Nas ruas, Marina sente importância da decisão sobre segundo turno

 

Nos poucos instantes em que esteve na rua nesta quinta-feira (7), a senadora Marina Silva (PV) pôde sentir como sua decisão sobre quem ela apoiará no segundo turno é importante para os eleitores.

Após passar boa parte da manhã e o começo da tarde fechada em seu comitê concedendo entrevista para uma revista, Marina, enquanto caminhava por cerca de trinta metros que separam o espaço que serviu para concentrar as ações de sua campanha e o estacionamento onde estava parado seu carro, ouviu algumas manifestações de pessoas que passavam pelo local.

Uma motorista parada no trânsito berrava para que ela apoiasse o candidato tucano José Serra, mas, ao mesmo tempo, um pedestre a abordou dizendo de maneira enfática que ela deveria se manter neutra na disputa. Depois disso, outras pessoas dentro de seus automóveis também se manifestaram dizendo que ela não deveria apoiar ninguém. Marina comemorou a situação inusitada: "olha o plebiscito que está nas ruas".

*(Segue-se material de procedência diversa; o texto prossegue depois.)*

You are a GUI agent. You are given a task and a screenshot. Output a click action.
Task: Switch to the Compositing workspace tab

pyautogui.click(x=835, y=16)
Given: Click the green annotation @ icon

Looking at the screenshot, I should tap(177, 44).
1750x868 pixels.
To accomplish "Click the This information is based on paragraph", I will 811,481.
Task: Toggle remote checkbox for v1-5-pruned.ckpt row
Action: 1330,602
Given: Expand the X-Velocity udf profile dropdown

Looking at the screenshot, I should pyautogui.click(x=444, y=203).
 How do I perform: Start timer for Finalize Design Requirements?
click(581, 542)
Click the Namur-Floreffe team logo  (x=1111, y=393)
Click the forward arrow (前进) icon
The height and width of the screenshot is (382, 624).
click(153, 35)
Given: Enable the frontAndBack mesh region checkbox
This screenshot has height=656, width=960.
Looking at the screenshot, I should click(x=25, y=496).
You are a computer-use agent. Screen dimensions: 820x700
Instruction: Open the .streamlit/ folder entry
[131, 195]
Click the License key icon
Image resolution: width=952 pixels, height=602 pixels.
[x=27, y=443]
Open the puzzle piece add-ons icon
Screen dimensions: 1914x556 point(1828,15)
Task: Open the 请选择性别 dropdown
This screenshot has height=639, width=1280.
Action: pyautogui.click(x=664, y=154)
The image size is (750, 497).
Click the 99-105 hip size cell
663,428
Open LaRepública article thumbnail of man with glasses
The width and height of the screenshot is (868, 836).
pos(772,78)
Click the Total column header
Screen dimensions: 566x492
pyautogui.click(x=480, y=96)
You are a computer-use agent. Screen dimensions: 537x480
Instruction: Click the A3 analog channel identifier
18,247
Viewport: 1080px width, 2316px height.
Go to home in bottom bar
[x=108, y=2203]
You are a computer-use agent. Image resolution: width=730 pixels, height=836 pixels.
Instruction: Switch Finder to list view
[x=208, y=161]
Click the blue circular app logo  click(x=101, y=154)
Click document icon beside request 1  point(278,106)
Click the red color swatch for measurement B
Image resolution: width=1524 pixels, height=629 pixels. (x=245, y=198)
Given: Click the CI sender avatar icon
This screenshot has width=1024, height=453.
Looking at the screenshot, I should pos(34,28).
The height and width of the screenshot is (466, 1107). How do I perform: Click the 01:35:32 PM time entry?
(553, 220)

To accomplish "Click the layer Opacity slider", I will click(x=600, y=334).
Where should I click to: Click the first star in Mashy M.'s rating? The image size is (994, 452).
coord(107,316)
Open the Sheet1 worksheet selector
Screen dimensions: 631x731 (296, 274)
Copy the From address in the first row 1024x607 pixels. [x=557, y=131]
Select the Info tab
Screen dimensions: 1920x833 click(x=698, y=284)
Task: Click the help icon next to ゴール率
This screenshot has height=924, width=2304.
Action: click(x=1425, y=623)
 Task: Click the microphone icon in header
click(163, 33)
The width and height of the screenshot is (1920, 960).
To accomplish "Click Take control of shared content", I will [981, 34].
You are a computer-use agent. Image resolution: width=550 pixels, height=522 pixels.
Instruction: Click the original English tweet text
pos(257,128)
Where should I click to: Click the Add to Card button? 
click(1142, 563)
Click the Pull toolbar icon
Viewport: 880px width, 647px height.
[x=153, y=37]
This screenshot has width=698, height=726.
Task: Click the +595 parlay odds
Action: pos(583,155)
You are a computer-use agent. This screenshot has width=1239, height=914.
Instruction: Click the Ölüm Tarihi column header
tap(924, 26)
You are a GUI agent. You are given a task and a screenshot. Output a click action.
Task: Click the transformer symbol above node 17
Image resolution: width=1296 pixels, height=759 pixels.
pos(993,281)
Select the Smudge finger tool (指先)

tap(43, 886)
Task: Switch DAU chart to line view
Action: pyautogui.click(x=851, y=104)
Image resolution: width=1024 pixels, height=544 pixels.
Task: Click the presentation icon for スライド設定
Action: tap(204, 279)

A ex-ministra do Meio Ambiente disse que, mesmo após todas as reuniões que já fez com seu partido e os apoiadores de sua campanha, ainda não tomou uma decisão sobre o que vai fazer. Ela explicou que concederá uma entrevista coletiva nesta sexta-feira (9) após se reunir com o comitê político do PV para tornar públicas as propostas de seu programa que ela acredita que deveriam ser adotadas pelas candidaturas de Serra e Dilma Rousseff (PT).

Depois disso, Marina se recolheu em seu apartamento, no bairro do Itaim, de onde não saiu mais.